01 July 2012

MRI Imaging of Plant Shows Roots and Pots Affect Size of Potted Plants

The root is the organ of the plant that absorbs water and minerals from the soil. Tiny hairs stick out from the root that helps in the absorption.

Aside from absorption, the root also has other functions for the plant. The main functions of the roots are:

1. Absorption of water and nutrients
2. Supporting and anchoring the plant in place
3. Storage of food and nutrients

There are also other functions of the root such as to prevent soil erosion and for vegetative reproduction. These minor functions depends on the type of plant.

Some roots are harvested for food. They are called root crops. Some root crops are cassava, sweet potato, beet, carrot, rutabaga, turnip, parsnip, radish, yam and horseradish. Spices are also obtained from roots which include sassafras, angelica, sarsaparilla and licorice.

This image on the left shows the roots of a barley plant in a cylindrical pot imaged by MRI 44 days after sowing. Blue roots are in the outer 50 percent of the pot volume, yellow roots are in the inner 50 percent of the pot volume, the stem of the barley plant is in red. (Credit: Jonas Bühler

Want bigger plants? Get to the root of the matter

Plant scientists have imaged and analyzed, for the first time, how a potted plant's roots are arranged in the soil as the plant develops. In this study, to be presented at the Society for Experimental Biology meeting on 30th June, the team has also found that doubling plant pot size makes plants grow over 40% larger.

From their 3-D MRI root scans, the researchers observed that potted plants quickly extend their roots to the pot's walls. It is likely that the plants use their roots to 'sense' the size of the pot, although the details of how the roots relay the message about the pot's size remain the plants' secret.

Video: Plant Intelligence

They also looked at 65 independent studies across a wide range of species including tomato, corn, pine tree, cactus, wheat, and cotton plants, and found that all species reach larger sizes when grown in a bigger pot. On average, doubling pot size allowed plants to grow 43% larger.

Dr Hendrik Poorter (Forschungszentrum Jülich, Germany) who led the study, said: "There has been commercial interest in seeing how small pots can be, but our aim was to see how big a pot needs to be to avoid affecting plant experiments."

···

[QUESTIONS]
A. Rewrite the stretch of the article on plant roots from "From their 3-D" through "grow 43% larger.", substituting "potato" for "tomato".
B. Answer these questions using the article on plant roots:
(i) How many days after sowing was the barley plant imaged by MRI?
(ii) On what date was the study to be presented at the Society for Experimental Biology meeting?
(iii) Who led the study?
C. Decide whether each statement agrees with the article on plant roots, and support each verdict with a quotation:
(i) In the MRI image, yellow roots are in the outer 50 percent of the pot volume.
(ii) The researchers looked at 65 independent studies.
(iii) Licorice is among the spices obtained from roots.

···

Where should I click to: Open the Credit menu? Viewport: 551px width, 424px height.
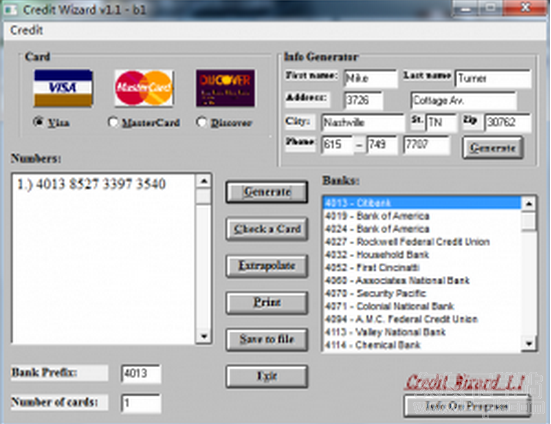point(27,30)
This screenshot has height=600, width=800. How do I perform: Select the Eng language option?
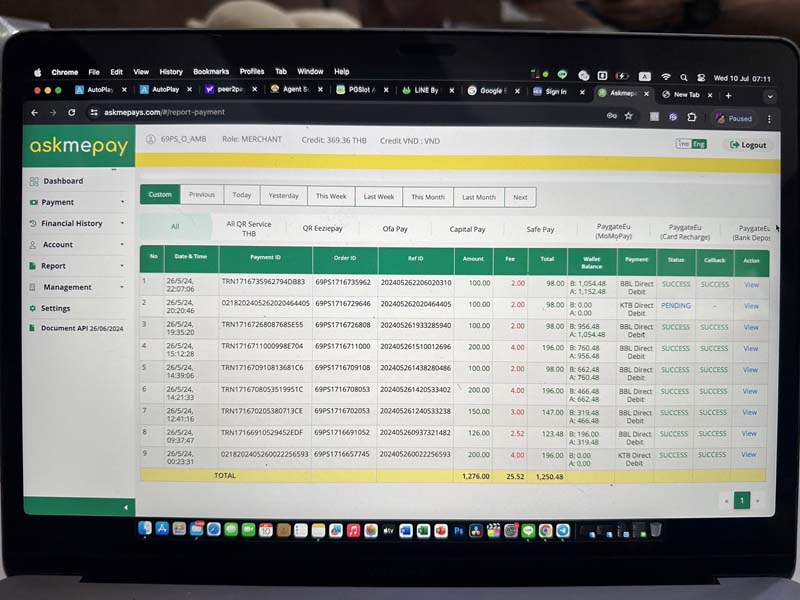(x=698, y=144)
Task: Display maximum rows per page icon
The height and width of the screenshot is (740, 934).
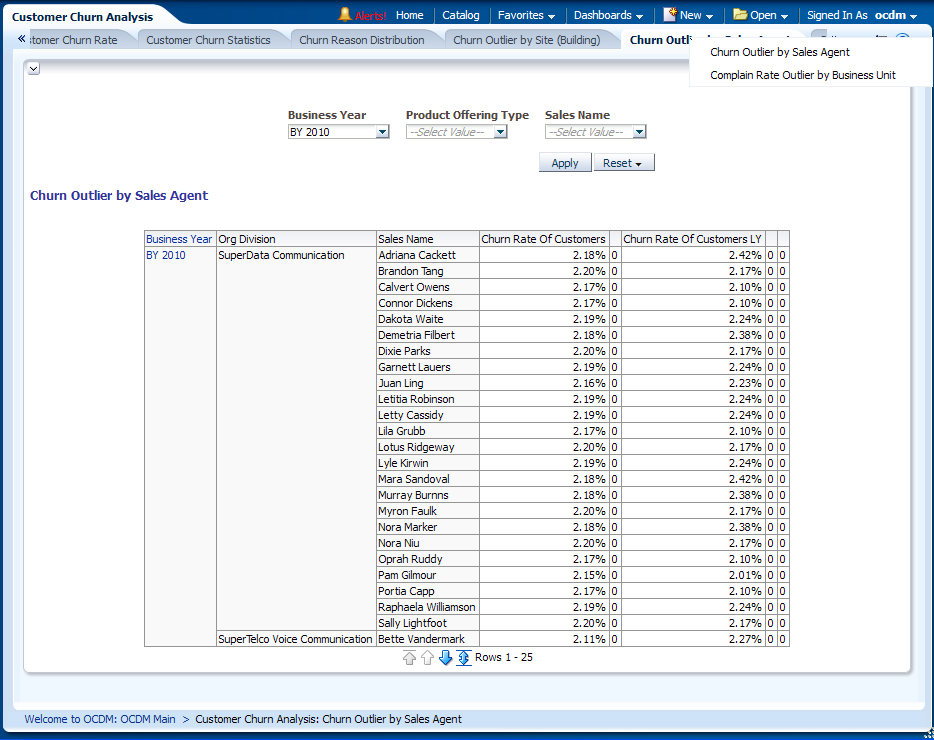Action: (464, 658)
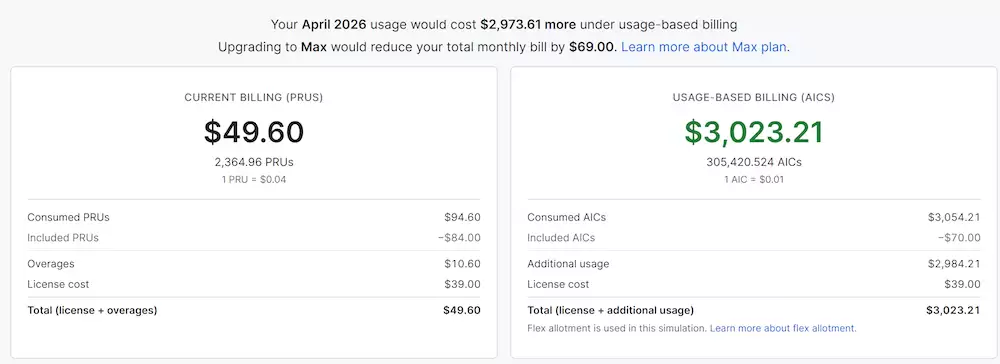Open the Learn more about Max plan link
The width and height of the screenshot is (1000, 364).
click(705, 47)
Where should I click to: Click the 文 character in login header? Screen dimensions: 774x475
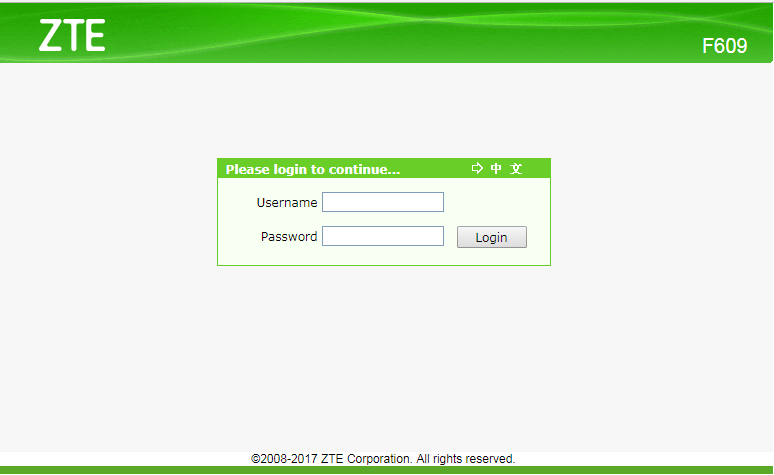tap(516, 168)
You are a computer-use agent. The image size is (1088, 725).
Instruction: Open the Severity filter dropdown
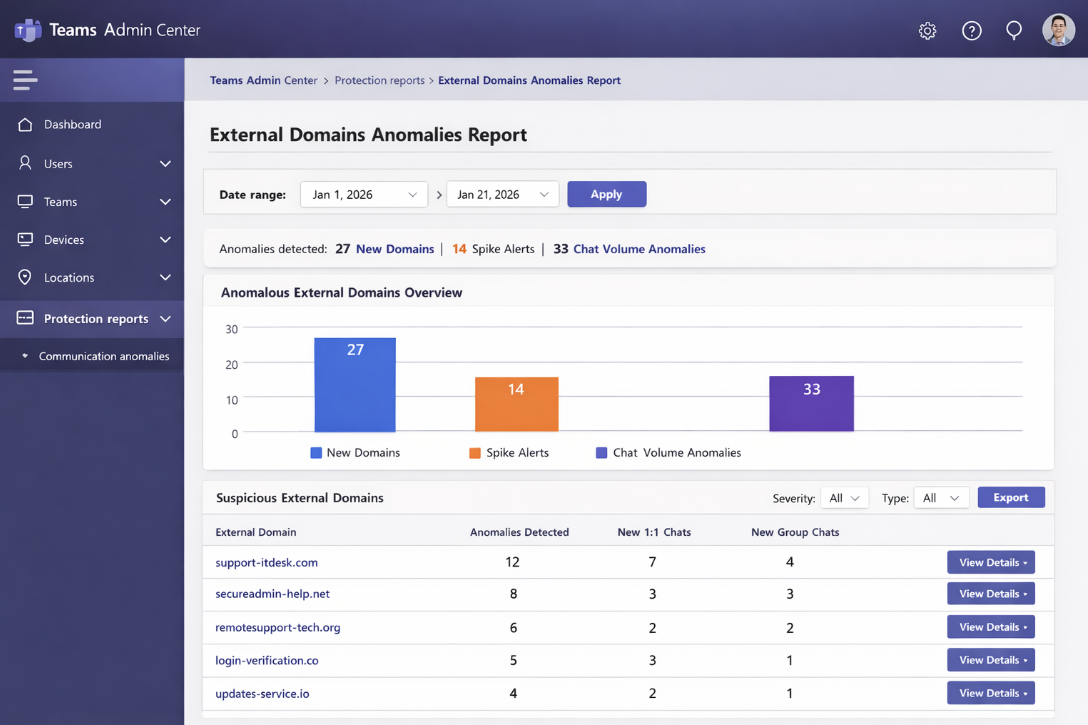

···

[ANSWERS PER TASK]
A.
From their 3-D MRI root scans, the researchers observed that potted plants quickly extend their roots to the pot's walls. It is likely that the plants use their roots to 'sense' the size of the pot, although the details of how the roots relay the message about the pot's size remain the plants' secret.

Video: Plant Intelligence

They also looked at 65 independent studies across a wide range of species including potato, corn, pine tree, cactus, wheat, and cotton plants, and found that all species reach larger sizes when grown in a bigger pot. On average, doubling pot size allowed plants to grow 43% larger.

B.
(i) 44 days
(ii) 30th June
(iii) Dr Hendrik Poorter (Forschungszentrum Jülich, Germany)

C.
(i) No: "yellow roots are in the inner 50 percent of the pot volume"
(ii) Yes: "They also looked at 65 independent studies"
(iii) Yes: "Spices are also obtained from roots which include sassafras, angelica, sarsaparilla and licorice."